One thing is for certain. Charlie Treat has chops. His ability to write lyrics that somehow perfectly complement each instrumental, creating new sounds that simultaneously pay homage to genre-spanning predecessors, is actually quite unique and very appreciated. The Comet should be approached as an adventure and a very appreciated leap into nostalgia.

The Comet is out on March 26.

jenn grinels, live volume 1

jenn grinels, live volume 1

Right now, nostalgia comes in waves. Enjoying a song from our past, Re-discovering a snack we used to love. Engaging in re-releases with new traits, flipping through memory books, and digging through the past. Memories can be healing, especially in today’s health and political climate, and the memory of a live performance can be fleeting.

Singer-songwriter Jen Grinels plays on our nostalgic hearts with the release of her Live Volume 1 full-length, recorded over three nights in early 2019 at The Music Box in Cleveland, OH, Rams Head Onstage in Annapolis, MD, and Avalon Theater in Easton, MD. The live music experience, something we haven’t been able to indulge in for an entire year, encapsulated in one gorgeous collection.

The light echoes from the sound bouncing off the walls of each venue, the magical eccentricities that live music brings with it. From the first mellow track “I Know Your Heart” through the soulful “Don’t Wanna Be Happy” and “Misery,” to the slow ballad-like presentation of “The Feeling,” Grinels powerfully champions multi-genre entertainment.
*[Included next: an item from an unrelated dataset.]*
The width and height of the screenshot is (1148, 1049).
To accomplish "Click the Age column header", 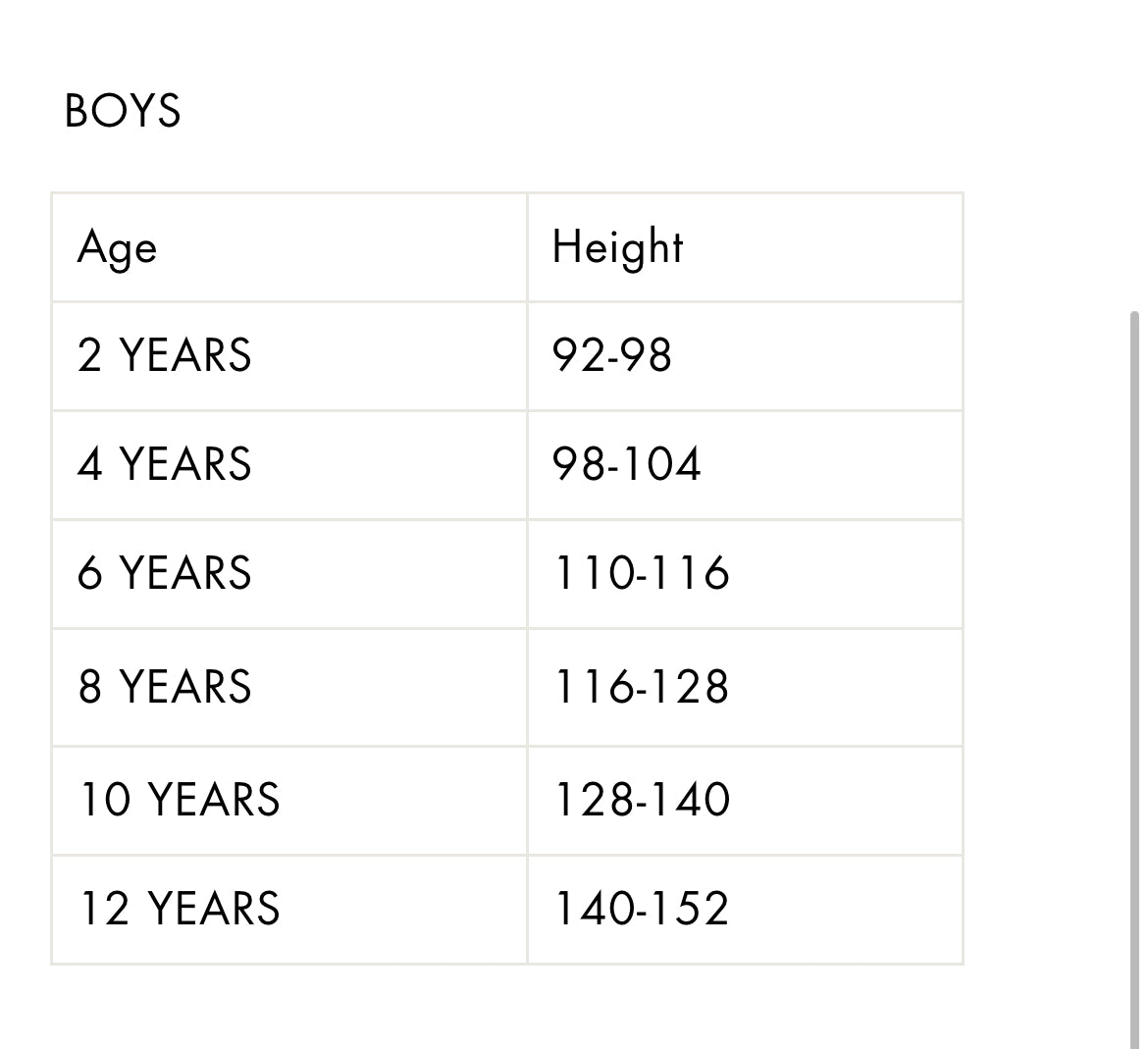I will 117,247.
And she doesn’t stop there, as “Can’t Stay Here” has roots in country with a little grunge flare. The sheer feeling (ha!) that rushes over you while playing this album gives you chills, as you imagine being at a live event in the future, singing into the open night air on a gorgeous evening.

That’s what this collection feels like. Live Volume 1 provides a little bit of hope at the end of this crazy pandemic tunnel. And doesn’t that just feel good right now?
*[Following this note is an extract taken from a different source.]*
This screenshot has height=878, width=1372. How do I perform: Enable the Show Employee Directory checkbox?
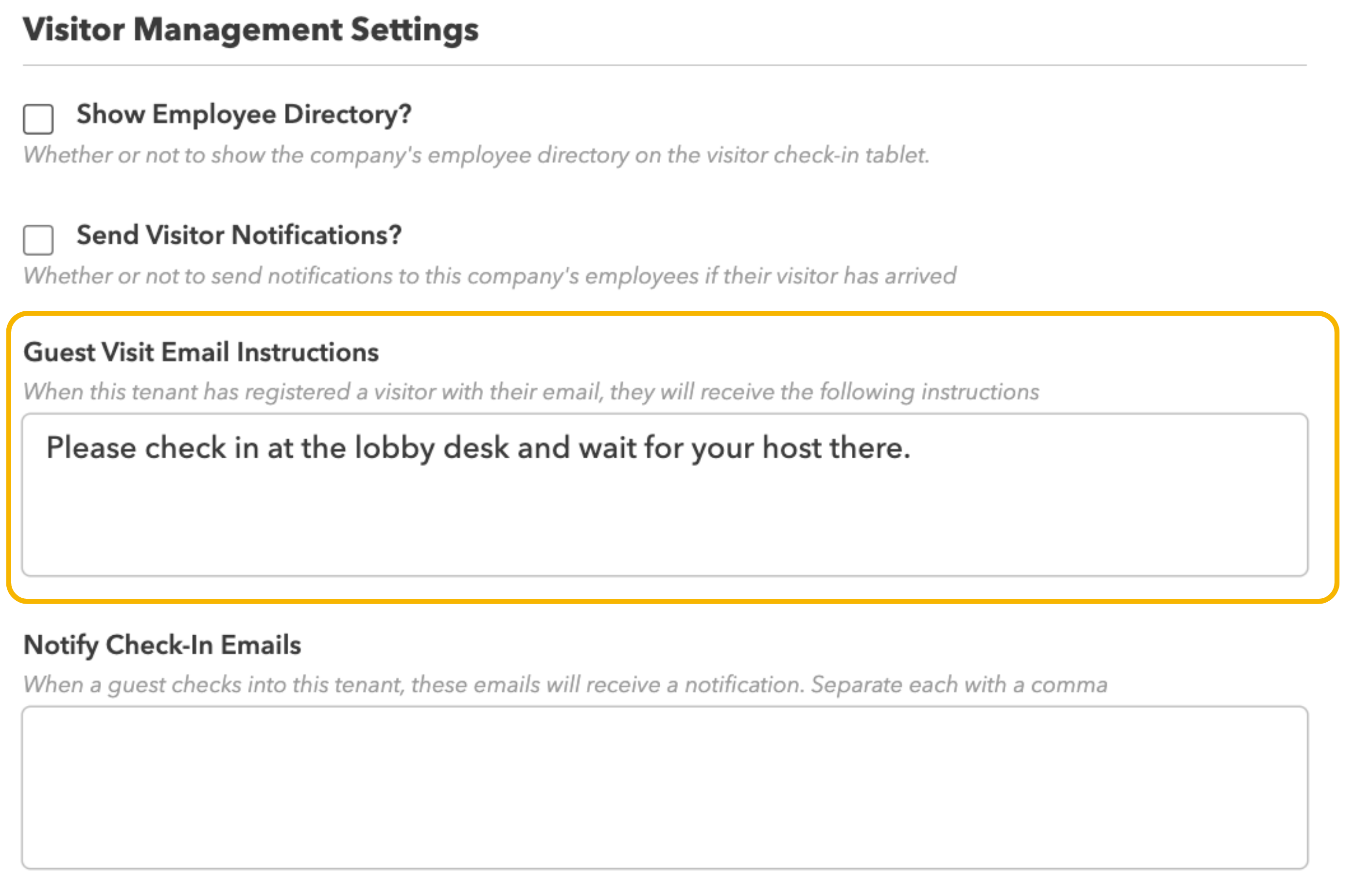(38, 119)
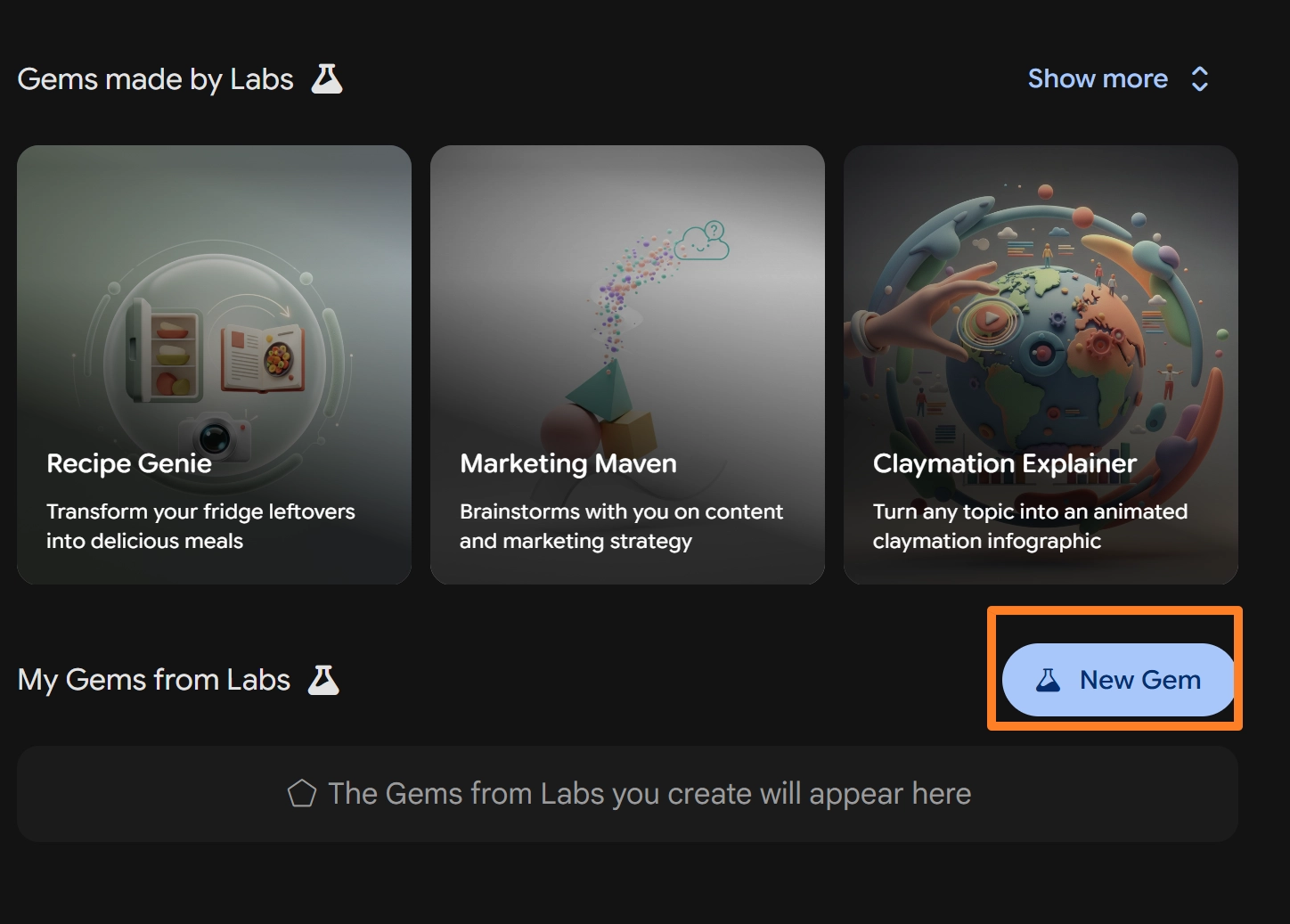Click the Transform your fridge leftovers description
This screenshot has height=924, width=1290.
tap(200, 526)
animal years, this is part one of an album called animal years

Our favorite botanist Mike McFadden (vocals) and his incredible bandmates are releasing their full-length in three parts. Of the project, he admitted: “We had this patchwork of songs that had never quite fit on other projects and when we looked at them all together, we realized that the songs told a story.” This is Part One of An Album Called Animal Years is the first installment, and was just released.
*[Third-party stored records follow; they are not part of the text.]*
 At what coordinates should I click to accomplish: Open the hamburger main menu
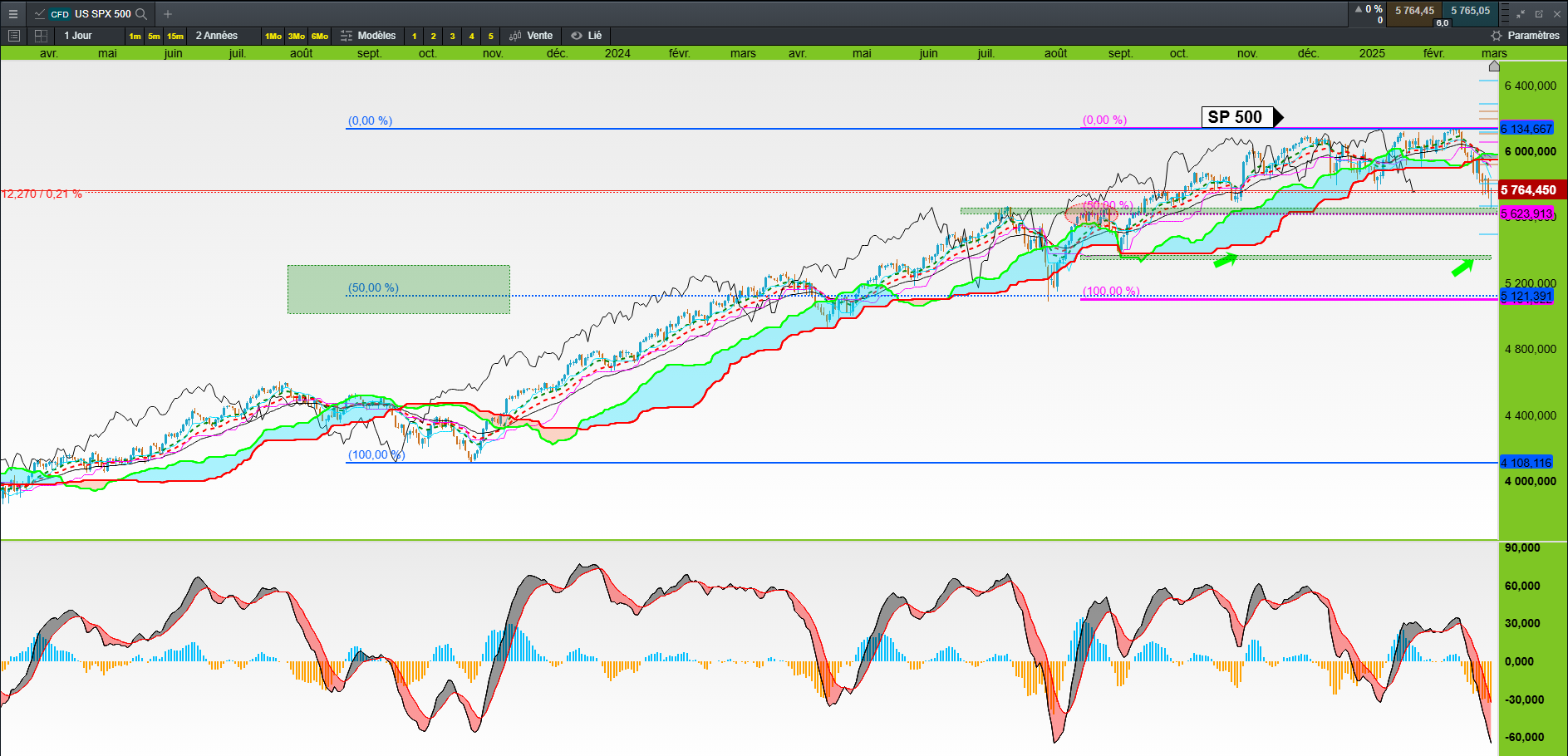(12, 14)
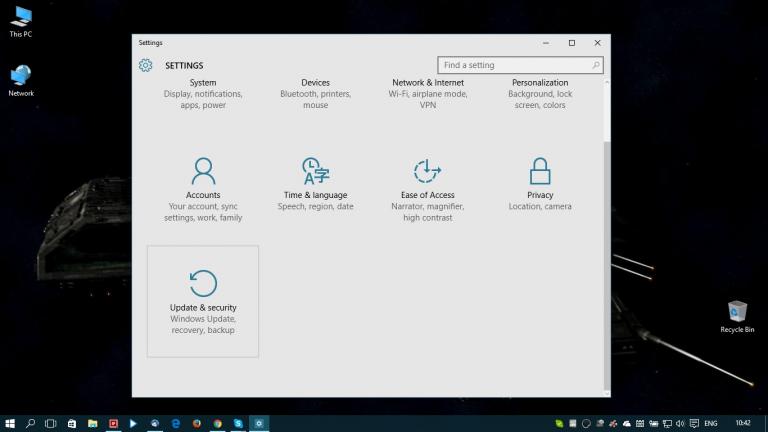The image size is (768, 432).
Task: Open the Windows Start menu
Action: [10, 423]
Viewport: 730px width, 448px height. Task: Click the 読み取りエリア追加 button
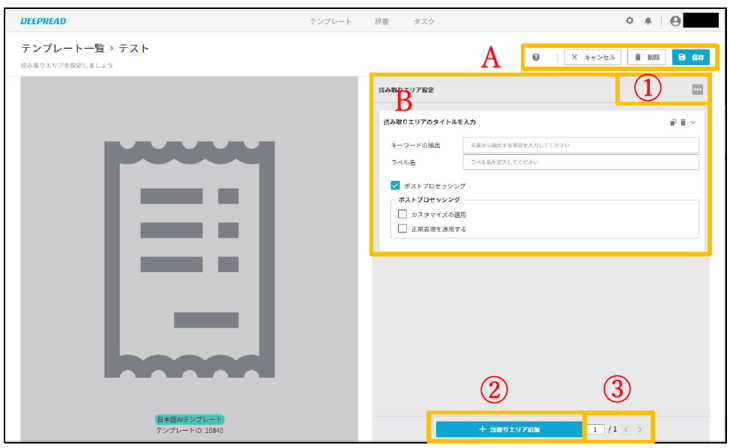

Comprised of five tracks, it truly ignites magic in the air as it picks up pace, McFadden’s vocal control and manipulation something otherworldly from the very first notes, 7 seconds into the first track “What I’m Fighting For.” And relatable from that very moment as well, with the first line “I’ve been so lost in the world that I used to know” something that pretty much anyone can understand, especially post-pandemic life. This song has the energy of an anthem, and that feels right for now.

“Let You In” is definitely a low-key country ballad that teeters on theatrical in a captivating way, while “Talkin’ To You” is a more hard-hitting love song. There is a bit of an attitude to the instrumentation in the track, the true twine holding each piece together residing in the soulful vocals provided by three-part harmony and admirable vocal range. So much talent in one collection of music, it’s almost not fair.

“Haines St. Station” slows everything down to the most bluesy, beautiful pace we have heard in quite a while. A song that discusses boundaries, insecurities, and doubts in an open environment, it feels a bit cathartic to enjoy this track in particular. And then the trio brings it home with a very inspiring track, upbeat and quite sticky sweet “Nobody Can Stop Me.” We’re fans, and we’re going to keep that one in our back pocket for the strange moments when we stumble. The energy is invigorating.